Roosevelt’s Brew Deal
LA Got Over Its ‘Dry’ Spell 88 Years Ago
“I think this would be a good time for a beer.”
While this sounds like an appropriate declaration to make right now, as pandemic restrictions continue to lift and Southern California breweries and taprooms move closer to normal operations, it’s actually a quote from our 32nd President of the United States, Franklin Delano Roosevelt.
Speaking on March 22, 1933, less than three weeks after his inauguration, FDR made good on his campaign pledge to repeal Prohibition as he signed into law that day the Cullen-Harrison Act (also known as the Beer-Wine Revenue Act), which was the first step toward fulfilling that promise. The law legalized, and taxed, beverages containing no more than 3.2% alcohol by weight (4.0% by volume), which the authors of the new bill were careful to define as “non-intoxicating”; these beverages were previously illegal for consumption in the US since the Volstead Act (aka the 18th Amendment) became law as of January 17, 1920. Under Prohibition, only beverages with 0.5% abv (0.4% abw) alcohol were allowed without a prescription.

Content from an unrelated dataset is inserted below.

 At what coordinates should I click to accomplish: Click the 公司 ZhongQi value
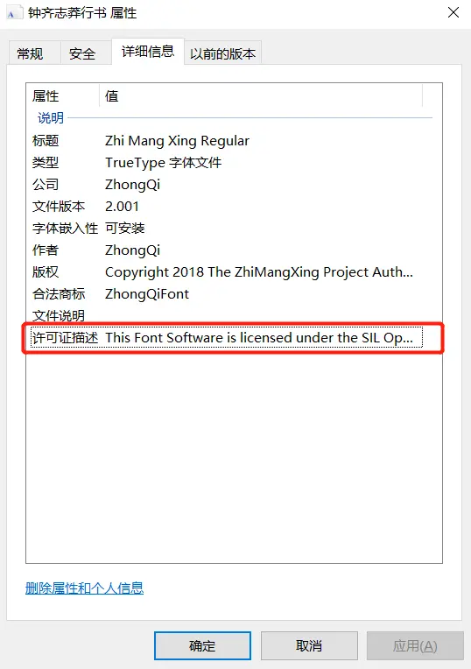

(Why Volstead measured in abv, while Cullen-Harrison used abw has never been explained…maybe because abw sounds lower?)
The Cullen-Harrison Act required that states had to pass their own similar legislation to legalize sale of low-alcohol beverages within their borders, and for those that did, the new law took effect April 7, 1933. Nineteen states had passed such laws, California among them. Eight months later, on December 5, 1933, the Volstead Act was repealed by the 21st Amendment, legalizing full-strength alcohol. This date is known as Repeal Day.

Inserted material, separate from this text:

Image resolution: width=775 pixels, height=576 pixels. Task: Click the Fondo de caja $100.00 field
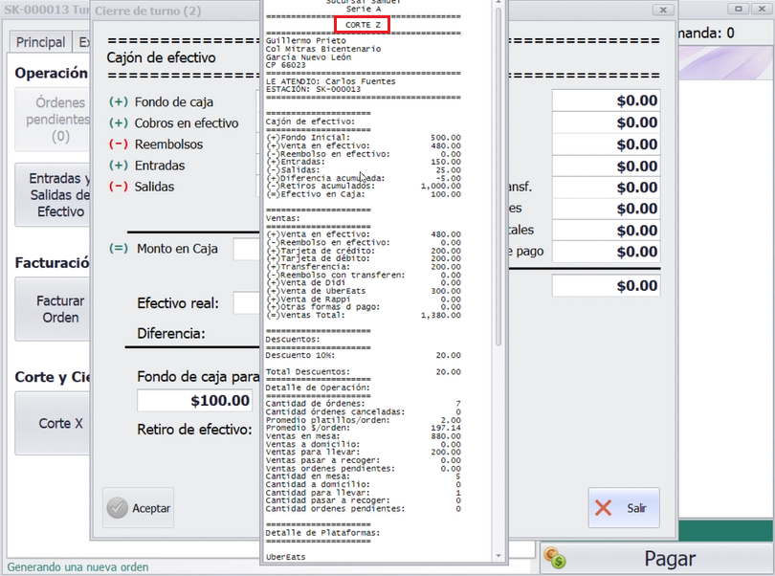198,401
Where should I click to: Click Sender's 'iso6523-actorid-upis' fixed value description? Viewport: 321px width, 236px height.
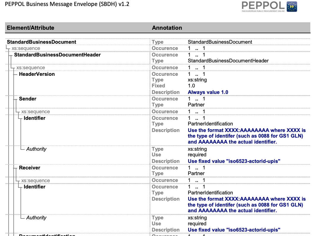point(234,161)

But since 2009, April 7 has been celebrated as National Beer Day in the US, thanks to Justin Smith, a beer aficionado in Virginia, who started a Facebook page to commemorate it. The Untappd app then created a badge for National Beer Day and it began to catch on through social media. In 2017, National Beer Day was officially recognized in the Congressional Record.
As we commemorate this deserved hop-fueled holiday in SoCal in 2021, let’s take a look back at how Los Angeles breweries observed this liberating date 88 years ago, when, like today, a long, national nightmare was coming to an end…
When Prohibition took effect in early 1920, not long after the end of World War I, during the final throes of the H1N1 virus pandemic, and less than a decade before the Great Depression (talk about a string of bad luck!), the city of Los Angeles, with a population of some 570,000, only had three breweries in operation: Maier Brewing, Mathie Brewing and Los Angeles Brewing.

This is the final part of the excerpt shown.